SOURCE MATERIAL:
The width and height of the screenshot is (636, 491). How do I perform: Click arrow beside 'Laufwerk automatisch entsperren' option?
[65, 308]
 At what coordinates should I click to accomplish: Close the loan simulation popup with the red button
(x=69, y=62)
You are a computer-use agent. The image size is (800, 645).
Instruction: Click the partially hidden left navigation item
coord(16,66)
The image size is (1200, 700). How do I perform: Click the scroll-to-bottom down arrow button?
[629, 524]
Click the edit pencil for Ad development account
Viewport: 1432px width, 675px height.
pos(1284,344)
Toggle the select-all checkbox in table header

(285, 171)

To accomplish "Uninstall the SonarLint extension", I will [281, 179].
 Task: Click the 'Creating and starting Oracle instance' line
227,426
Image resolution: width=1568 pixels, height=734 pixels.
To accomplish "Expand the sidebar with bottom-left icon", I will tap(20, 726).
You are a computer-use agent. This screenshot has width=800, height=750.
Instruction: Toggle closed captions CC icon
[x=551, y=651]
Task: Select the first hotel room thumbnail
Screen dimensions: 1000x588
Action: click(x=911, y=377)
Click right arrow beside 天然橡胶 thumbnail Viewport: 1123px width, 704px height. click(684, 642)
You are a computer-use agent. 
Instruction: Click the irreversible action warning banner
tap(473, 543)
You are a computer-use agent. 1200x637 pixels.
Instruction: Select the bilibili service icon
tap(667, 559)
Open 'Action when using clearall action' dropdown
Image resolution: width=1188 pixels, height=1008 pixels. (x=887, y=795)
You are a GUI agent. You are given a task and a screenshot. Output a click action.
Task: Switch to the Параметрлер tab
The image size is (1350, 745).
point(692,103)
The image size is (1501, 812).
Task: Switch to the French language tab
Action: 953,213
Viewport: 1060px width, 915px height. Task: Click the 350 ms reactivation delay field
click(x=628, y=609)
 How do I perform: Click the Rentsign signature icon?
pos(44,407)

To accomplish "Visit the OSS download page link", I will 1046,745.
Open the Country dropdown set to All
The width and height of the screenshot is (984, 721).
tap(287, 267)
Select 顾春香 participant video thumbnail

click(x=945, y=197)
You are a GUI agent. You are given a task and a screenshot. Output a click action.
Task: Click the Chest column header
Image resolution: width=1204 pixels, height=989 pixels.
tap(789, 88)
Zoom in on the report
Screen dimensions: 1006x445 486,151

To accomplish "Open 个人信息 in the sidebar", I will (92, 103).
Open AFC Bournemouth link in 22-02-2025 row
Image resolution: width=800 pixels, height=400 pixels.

WRITTEN PROBLEM:
Put every line of the entries above into a JSON list of strings, with one string per line and blank lines omitted.

SOLUTION BELOW:
[
  "The width and height of the screenshot is (636, 491). How do I perform: Click arrow beside 'Laufwerk automatisch entsperren' option?",
  "[65, 308]",
  " At what coordinates should I click to accomplish: Close the loan simulation popup with the red button",
  "(x=69, y=62)",
  "You are a computer-use agent. The image size is (800, 645).",
  "Instruction: Click the partially hidden left navigation item",
  "coord(16,66)",
  "The image size is (1200, 700). How do I perform: Click the scroll-to-bottom down arrow button?",
  "[629, 524]",
  "Click the edit pencil for Ad development account",
  "Viewport: 1432px width, 675px height.",
  "pos(1284,344)",
  "Toggle the select-all checkbox in table header",
  "(285, 171)",
  "To accomplish \"Uninstall the SonarLint extension\", I will [281, 179].",
  " Task: Click the 'Creating and starting Oracle instance' line",
  "227,426",
  "Image resolution: width=1568 pixels, height=734 pixels.",
  "To accomplish \"Expand the sidebar with bottom-left icon\", I will tap(20, 726).",
  "You are a computer-use agent. This screenshot has width=800, height=750.",
  "Instruction: Toggle closed captions CC icon",
  "[x=551, y=651]",
  "Task: Select the first hotel room thumbnail",
  "Screen dimensions: 1000x588",
  "Action: click(x=911, y=377)",
  "Click right arrow beside 天然橡胶 thumbnail Viewport: 1123px width, 704px height. click(684, 642)",
  "You are a computer-use agent. ",
  "Instruction: Click the irreversible action warning banner",
  "tap(473, 543)",
  "You are a computer-use agent. 1200x637 pixels.",
  "Instruction: Select the bilibili service icon",
  "tap(667, 559)",
  "Open 'Action when using clearall action' dropdown",
  "Image resolution: width=1188 pixels, height=1008 pixels. (x=887, y=795)",
  "You are a GUI agent. You are given a task and a screenshot. Output a click action.",
  "Task: Switch to the Параметрлер tab",
  "The image size is (1350, 745).",
  "point(692,103)",
  "The image size is (1501, 812).",
  "Task: Switch to the French language tab",
  "Action: 953,213",
  "Viewport: 1060px width, 915px height. Task: Click the 350 ms reactivation delay field",
  "click(x=628, y=609)",
  " How do I perform: Click the Rentsign signature icon?",
  "pos(44,407)",
  "To accomplish \"Visit the OSS download page link\", I will 1046,745.",
  "Open the Country dropdown set to All",
  "The width and height of the screenshot is (984, 721).",
  "tap(287, 267)",
  "Select 顾春香 participant video thumbnail",
  "click(x=945, y=197)",
  "You are a GUI agent. You are given a task and a screenshot. Output a click action.",
  "Task: Click the Chest column header",
  "Image resolution: width=1204 pixels, height=989 pixels.",
  "tap(789, 88)",
  "Zoom in on the report",
  "Screen dimensions: 1006x445 486,151",
  "To accomplish \"Open 个人信息 in the sidebar\", I will (92, 103).",
  "Open AFC Bournemouth link in 22-02-2025 row",
  "Image resolution: width=800 pixels, height=400 pixels."
]